The government is pushing to beef up privacy laws in the wake of large-scale cyber attacks and data breaches compromising personal details of millions of Australians.

Proposed legislation will force overseas companies to comply with Australian laws in more circumstances.

Penalties for serious or repeated interferences with privacy will also be increased to a maximum of $50 million, three times any gain the company receives from the breach, or 30 per cent of its turnover in a certain time frame.

New information-gathering powers will also be granted to the independent Australian Information Commissioner in relation to actual or suspected data breaches.

Privacy Commissioner Angelene Falk said the simplification of the law will protect against overseas companies avoiding domestic laws through complex technicalities.

"In a digital world where data knows no borders, our privacy law must protect Australians' personal information wherever it flows," she told a Senate inquiry on Thursday.

Ms Falk said increased fines needed to provide a large enough incentive to ensure corporate Australia invests in the security of Australians' personal information.

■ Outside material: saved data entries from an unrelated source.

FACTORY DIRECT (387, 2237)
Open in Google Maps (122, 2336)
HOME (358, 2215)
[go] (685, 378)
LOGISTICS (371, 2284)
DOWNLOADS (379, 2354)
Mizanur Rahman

"Ideally, the penalties wouldn't need to be utilised because we'd see an uplift in security posture and a reduction in data breaches," she said.

David Vaile, from the Australian Privacy Foundation, wants the legislation to go further, telling the inquiry large companies can put fines down to the cost of doing business.

Mr Vaile wants the "serious or repeated" test removed, saying the likelihood of low or no fines for initial underinvestment in cyber security is the equivalent of being "lashed with a limp lettuce leaf".

"Everyone looks around at this and says 'There are no penalties, so why not try it'," he said.

"The rule of thumb in some of the bigger operators is ... better to ask for forgiveness than permission, which is effectively 'Let's see if we can get away with it'."

Privacy groups say the laws need to increase the cost of "data gluttony", where companies try to gather and store as much information as possible.

"You can't lose what you don't have," Electronic Frontiers Australia's Justin Warren told the hearing.

The Australian Federal Police noted an increase in cyber crime and attacks.

The agency is supportive of the new measures, saying it is important sensitive information is not made public.

The committee is due to report its findings on Tuesday, paving the way for the Senate to debate the bill.